Hace tres años, aún me acuerdo, caminaba debajo de la lluvia a mitad de la calle, oía ladridos de perros lejanos, grillos sonámbulos y gatos chillando como niños; los rumores de la noche eran claros. Lo que más me ponía de frente la cruel realidad eran las casas llenas de mediocridad de la colonia, como si no fuera posible ser pobre y ser limpio, como si ellos mismos se pusieran el matiz de haraganes. Llegué a mi casa cansado, con ganas de dormir perpetuamente, tratando de borrar el pensamiento de todas las noches: mañana será lo mismo de hoy; será otro día sin ella. Y es que se había ido para siempre, me la habían quitado, se largó, la dejé; quién iba a saber qué pasó, lo único que dolía era que ya no estaba ahí esperándome paciente. Las noches eran el peor martirio, salían de las cuatro esquinas de mi casa mujeres hermosas, que, al verlas de frente, saltaban y gritaban groserías e injurias, se les botaban los ojos, lloraban, escupían espesas vizcocidades... Y yo, de un brinco saltaba de mi cama, prendía la luz titubeante y trataba de rezar, de leer, de pensar en la felicidad Divina de Dios; pero nada me quitaba de la mente esa imagen de ella, en cualquier otro lado, pero sin mí.
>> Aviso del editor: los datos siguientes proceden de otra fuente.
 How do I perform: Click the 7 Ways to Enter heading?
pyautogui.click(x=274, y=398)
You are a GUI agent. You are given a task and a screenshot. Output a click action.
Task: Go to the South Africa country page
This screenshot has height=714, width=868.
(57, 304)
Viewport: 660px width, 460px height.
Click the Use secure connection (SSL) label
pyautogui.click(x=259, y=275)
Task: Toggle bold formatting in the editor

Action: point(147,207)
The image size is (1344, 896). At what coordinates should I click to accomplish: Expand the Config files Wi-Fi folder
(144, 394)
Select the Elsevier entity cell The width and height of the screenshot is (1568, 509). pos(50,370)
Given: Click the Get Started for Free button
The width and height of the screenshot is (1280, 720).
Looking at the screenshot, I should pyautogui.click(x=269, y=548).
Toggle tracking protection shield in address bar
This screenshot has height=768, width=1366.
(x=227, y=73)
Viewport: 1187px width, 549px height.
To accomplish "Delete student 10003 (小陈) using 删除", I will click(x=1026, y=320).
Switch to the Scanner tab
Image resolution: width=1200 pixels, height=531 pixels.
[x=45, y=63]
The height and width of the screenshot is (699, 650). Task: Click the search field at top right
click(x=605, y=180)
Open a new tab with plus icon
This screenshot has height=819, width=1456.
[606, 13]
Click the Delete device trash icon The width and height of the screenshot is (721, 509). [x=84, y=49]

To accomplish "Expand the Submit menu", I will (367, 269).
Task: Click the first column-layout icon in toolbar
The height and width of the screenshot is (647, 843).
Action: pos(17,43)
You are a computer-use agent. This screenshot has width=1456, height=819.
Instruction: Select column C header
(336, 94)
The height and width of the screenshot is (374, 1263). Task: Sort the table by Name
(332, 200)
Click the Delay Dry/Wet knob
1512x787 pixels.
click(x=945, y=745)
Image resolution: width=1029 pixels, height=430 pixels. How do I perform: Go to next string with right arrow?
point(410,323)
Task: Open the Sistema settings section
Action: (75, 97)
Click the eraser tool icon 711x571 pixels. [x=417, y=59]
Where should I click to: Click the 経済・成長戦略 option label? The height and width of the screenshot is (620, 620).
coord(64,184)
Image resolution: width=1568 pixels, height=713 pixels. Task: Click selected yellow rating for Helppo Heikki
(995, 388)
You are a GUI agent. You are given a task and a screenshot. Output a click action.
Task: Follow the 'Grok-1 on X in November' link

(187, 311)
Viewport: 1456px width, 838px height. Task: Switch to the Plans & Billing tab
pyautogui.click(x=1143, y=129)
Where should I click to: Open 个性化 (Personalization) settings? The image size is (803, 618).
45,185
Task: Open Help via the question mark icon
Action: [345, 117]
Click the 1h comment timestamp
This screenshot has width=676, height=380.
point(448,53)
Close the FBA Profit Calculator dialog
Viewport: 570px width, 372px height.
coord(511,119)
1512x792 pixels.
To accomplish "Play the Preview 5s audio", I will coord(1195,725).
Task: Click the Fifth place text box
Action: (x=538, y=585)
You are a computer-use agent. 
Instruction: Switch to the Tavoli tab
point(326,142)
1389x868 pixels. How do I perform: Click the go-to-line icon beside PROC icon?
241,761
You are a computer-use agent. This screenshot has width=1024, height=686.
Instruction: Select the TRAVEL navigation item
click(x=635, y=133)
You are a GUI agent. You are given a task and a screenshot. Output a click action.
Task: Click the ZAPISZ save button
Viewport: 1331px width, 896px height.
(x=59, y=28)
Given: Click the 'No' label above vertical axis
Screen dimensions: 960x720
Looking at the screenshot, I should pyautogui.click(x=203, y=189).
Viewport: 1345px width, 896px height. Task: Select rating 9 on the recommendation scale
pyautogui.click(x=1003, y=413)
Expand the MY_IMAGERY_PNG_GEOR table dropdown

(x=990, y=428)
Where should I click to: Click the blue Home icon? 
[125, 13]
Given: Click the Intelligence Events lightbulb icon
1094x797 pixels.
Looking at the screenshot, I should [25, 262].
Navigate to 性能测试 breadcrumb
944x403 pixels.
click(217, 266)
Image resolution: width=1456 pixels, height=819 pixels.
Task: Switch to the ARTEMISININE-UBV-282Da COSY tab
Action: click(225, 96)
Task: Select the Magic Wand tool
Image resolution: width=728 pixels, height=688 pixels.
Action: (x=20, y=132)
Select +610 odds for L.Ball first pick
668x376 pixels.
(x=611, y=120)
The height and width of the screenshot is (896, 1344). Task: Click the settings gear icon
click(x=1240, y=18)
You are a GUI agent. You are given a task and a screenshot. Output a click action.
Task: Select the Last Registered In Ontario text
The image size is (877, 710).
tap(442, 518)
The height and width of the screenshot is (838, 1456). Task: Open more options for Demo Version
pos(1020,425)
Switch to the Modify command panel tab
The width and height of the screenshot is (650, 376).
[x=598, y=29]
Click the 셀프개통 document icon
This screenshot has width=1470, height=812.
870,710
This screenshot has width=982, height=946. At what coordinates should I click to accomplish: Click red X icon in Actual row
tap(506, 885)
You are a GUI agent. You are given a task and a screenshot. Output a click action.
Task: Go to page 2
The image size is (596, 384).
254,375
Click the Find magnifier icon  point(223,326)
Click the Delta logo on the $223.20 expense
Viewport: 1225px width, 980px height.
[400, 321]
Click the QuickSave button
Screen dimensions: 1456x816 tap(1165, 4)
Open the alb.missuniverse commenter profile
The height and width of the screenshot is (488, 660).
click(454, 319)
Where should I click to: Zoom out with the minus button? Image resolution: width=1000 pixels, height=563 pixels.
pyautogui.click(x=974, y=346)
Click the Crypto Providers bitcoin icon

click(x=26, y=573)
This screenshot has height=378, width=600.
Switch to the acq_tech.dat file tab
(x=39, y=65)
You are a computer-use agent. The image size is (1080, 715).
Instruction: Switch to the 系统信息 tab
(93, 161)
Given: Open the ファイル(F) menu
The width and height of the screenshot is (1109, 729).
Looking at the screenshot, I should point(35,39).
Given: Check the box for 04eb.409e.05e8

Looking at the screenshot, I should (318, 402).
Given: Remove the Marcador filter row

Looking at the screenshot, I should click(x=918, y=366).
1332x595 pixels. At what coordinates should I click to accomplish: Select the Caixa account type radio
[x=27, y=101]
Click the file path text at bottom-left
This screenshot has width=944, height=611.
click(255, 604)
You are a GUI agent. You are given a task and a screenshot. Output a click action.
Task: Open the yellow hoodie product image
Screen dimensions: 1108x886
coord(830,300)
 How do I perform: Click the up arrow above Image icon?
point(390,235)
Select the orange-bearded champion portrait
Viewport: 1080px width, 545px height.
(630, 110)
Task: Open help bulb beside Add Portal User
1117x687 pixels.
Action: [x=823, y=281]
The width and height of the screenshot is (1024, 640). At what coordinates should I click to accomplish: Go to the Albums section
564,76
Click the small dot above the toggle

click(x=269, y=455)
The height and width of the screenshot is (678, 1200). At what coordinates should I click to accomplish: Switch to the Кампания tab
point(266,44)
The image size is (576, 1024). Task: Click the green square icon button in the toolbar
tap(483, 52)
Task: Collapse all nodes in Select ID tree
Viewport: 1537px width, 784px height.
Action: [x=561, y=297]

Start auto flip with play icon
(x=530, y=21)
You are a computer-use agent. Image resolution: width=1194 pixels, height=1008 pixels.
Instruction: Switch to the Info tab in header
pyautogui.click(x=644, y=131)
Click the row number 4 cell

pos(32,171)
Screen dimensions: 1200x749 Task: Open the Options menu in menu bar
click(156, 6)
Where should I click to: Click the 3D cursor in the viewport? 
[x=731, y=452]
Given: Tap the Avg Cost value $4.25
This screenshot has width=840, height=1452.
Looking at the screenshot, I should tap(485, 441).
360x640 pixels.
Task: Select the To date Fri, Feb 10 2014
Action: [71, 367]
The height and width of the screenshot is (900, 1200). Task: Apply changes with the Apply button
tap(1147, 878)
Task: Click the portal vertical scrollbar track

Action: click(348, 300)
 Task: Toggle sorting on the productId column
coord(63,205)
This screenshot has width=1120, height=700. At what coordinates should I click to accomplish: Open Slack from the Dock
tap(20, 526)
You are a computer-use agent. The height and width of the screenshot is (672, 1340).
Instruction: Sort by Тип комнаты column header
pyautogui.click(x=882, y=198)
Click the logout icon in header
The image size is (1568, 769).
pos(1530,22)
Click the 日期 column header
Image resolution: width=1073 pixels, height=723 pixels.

Desperté. Salí de la cama, caminando descalzo hasta el baño, me lavé la cara, tomé un vaso de agua y me fui. A seguir mi vida, a ignorar lo sucedido, con la mente siempre en otra cosa, cosa que se vuelve siempre ella, ella toda la vida, ella saliendo de aquella cima roja del cerro eterno, ella en la luna invisible de la mañana, ella en los vientos polvosos del norte...Tomé el primer camión al centro, pagué al chofer, que tenía cara de vivir más triste que yo. En el camino iba ideando una historia para mi futuro, y, caía en cuenta que cualquier posibilidad partía de ella, iba hacia ella. Pensé en otra cosa, ví el cielo, había cambiado, se había hecho más viejo de lo que fue ayer, parecía estar decepcionado de algo, quizá de la tierra ingrata que no lo deja ser. Un cuervo se paró en mi ventana que estaba cerrada, tocó con su pico y se fue. Atrás de mí se sentía alguien, rascándome la espalda con su mirada, debía de ser un viejo que me ve como a un malandro ¿parezco uno?...

Saliendo del trabajo me decidí a verla de nuevo, quizá por última vez, quizá decidido a olvidarme de ella, al saber que ella ya me olvidó, si es que tiene permitido olvidarme. Hubo un accidente en la calle, que retrasa al tránsito y enfada a las personas, yo doy gracias porque sin eso no transcurriría más lento el tiempo. Creo que me vuelvo loco, pero, luego imagino que eso piensa todo el mundo cuando se siente solo, solo con un recuerdo en la mente que nada tiene que hacer revolviéndose con la realidad. Y ahí me doy cuenta cuán hermosa es la realidad y cuán tirana es la mente; nos hace esclavos, sirvientes, después de haber sido los reyes y jefes de su existencia, a veces inútil, y siempre inevitable. Un par de niños juegan en la calle, con un ratón; lo aplastan, lo levantan de la cola y lo avientan lejos a ver si ya se muere y deja de huir.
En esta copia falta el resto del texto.